Renewing old and unsafe building stock has been one of AK Party’s most well-known pledges over the years. But, despite the expanded powers granted by the 2012 law, critics like Gencay Serter, from the Chamber of Urban Planners, say authorities did not focus on rebuilding older structures to make them earthquake-safe and instead prioritized new construction.

Also, allegations of widespread corruption that undermines building safety have long dogged the construction sector in Turkey.

Building regulations, enforced at a local level, have often not been followed because of “cozy relationships between construction firms and the government,” according to Howard Eissenstat, an associate professor of Middle East history at St. Lawrence University in New York.
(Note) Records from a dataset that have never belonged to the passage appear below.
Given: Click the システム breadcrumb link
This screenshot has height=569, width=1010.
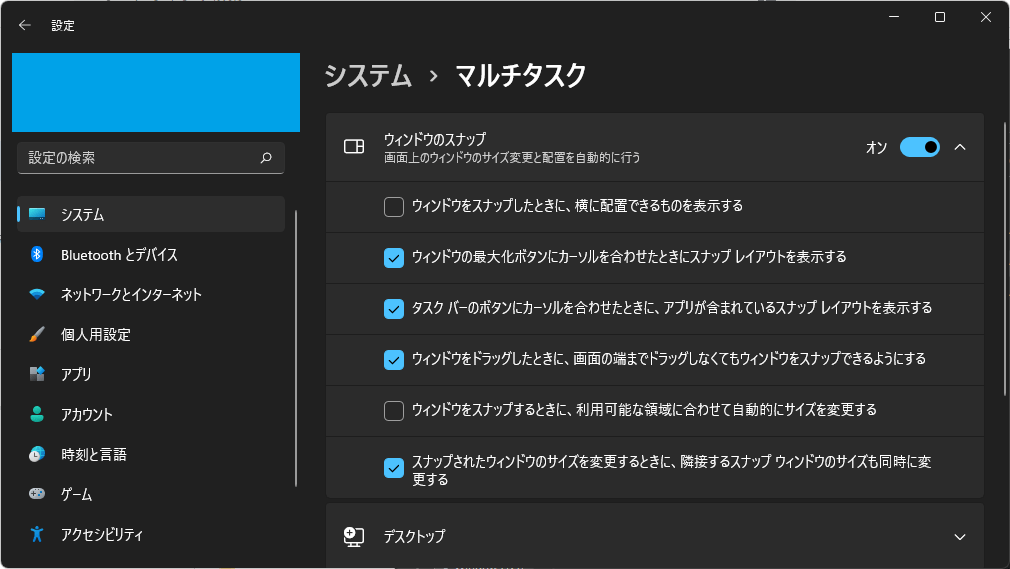Looking at the screenshot, I should pyautogui.click(x=368, y=75).
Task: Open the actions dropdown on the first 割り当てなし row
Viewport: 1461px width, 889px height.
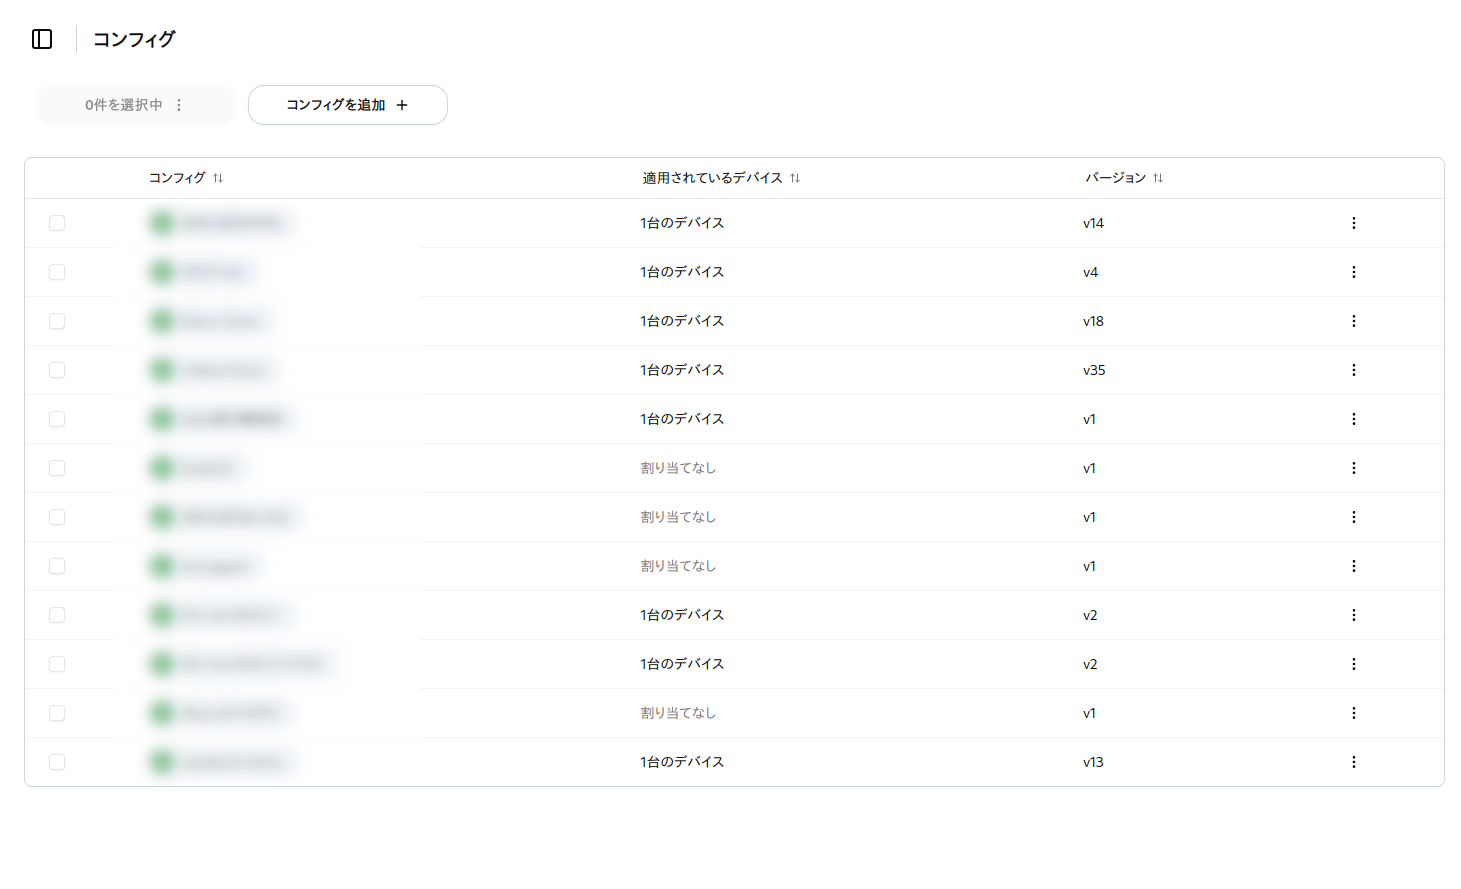Action: (x=1354, y=467)
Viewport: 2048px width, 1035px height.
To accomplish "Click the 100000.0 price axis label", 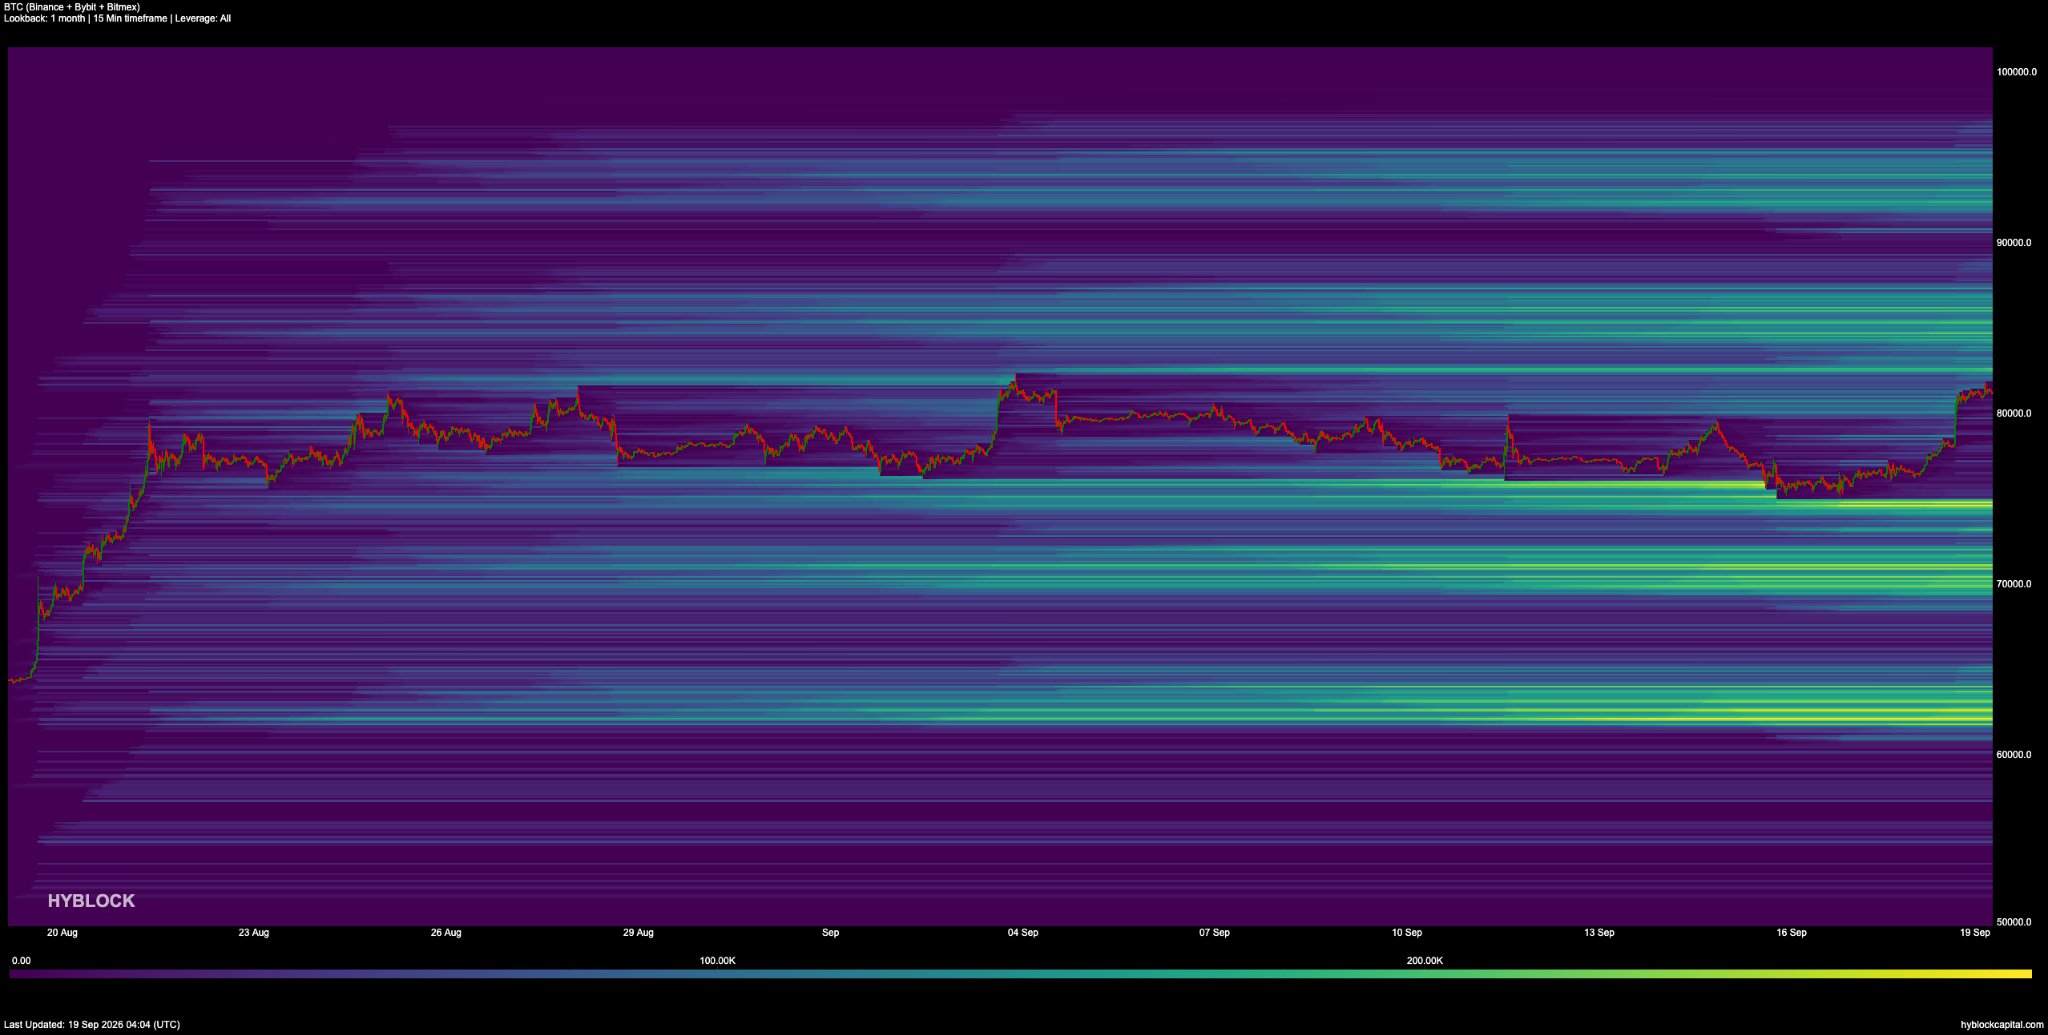I will (2016, 72).
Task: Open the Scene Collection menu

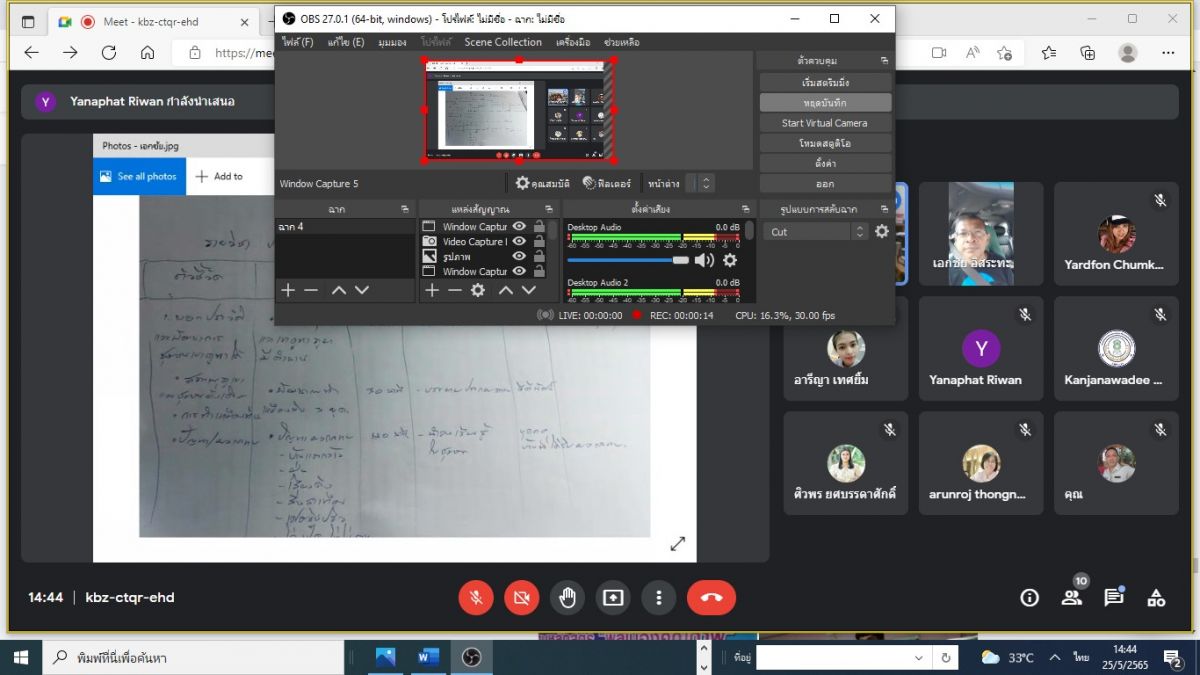Action: (503, 42)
Another factor that contributed to a lack of proper supervision was a building inspection system put into place in 2011 and in force until 2019, according to the Union of Chambers of Turkish Engineers and Architects. Under this system, contractors could choose any inspection company they wanted and pay the inspectors themselves.

This “led to some illegality in the system,” said Mustafa Erdik, a professor in the department of earthquake engineering at Istanbul’s Bogazici University.

The law was revised in 2019 so that the Ministry of Environment, Urbanization and Climate Change began assigning inspectors to contractors. Announcing the revision, the ministry wrote the most important goal was to eliminate “shortcomings in inspections” caused by “illegal commercial ties established between building contractors and inspection companies,“ something “all actors agreed was the biggest problem of the system.”

Zoning changes made by central or local government authorities were also an issue.

“Areas that were not safe for construction, such as river beds and other unstable areas, underwent zoning changes and were opened up for construction,” said Serter.

Over the years, the Chamber of Architects and the Chamber of Urban Planners have sued the government many times objecting to the safety of construction projects. They have won in some of the cases, delaying projects and angering Erdogan himself.

“These chambers, their names are architects, engineers,” Erdogan said in 2016. “But their goal is to demolish, not to build.”

Two outspoken critics of the government’s construction policies, architect Mucella Yapici and urban planner Tayfun Kahraman, have been jailed since April over their involvement in the Gezi park protests, which were sparked by the government’s plan to build a shopping mall in what is now a park in Istanbul.

Yapici, a vocal proponent of rigorous earthquake proof standards, asked her lawyers to send a tweet from her account on Saturday.

“After the search and rescue is over, prosecutors and experts must come to each wreck,” Yapici wrote. “Concrete/iron etc. samples must be taken as evidence from the wreckage!”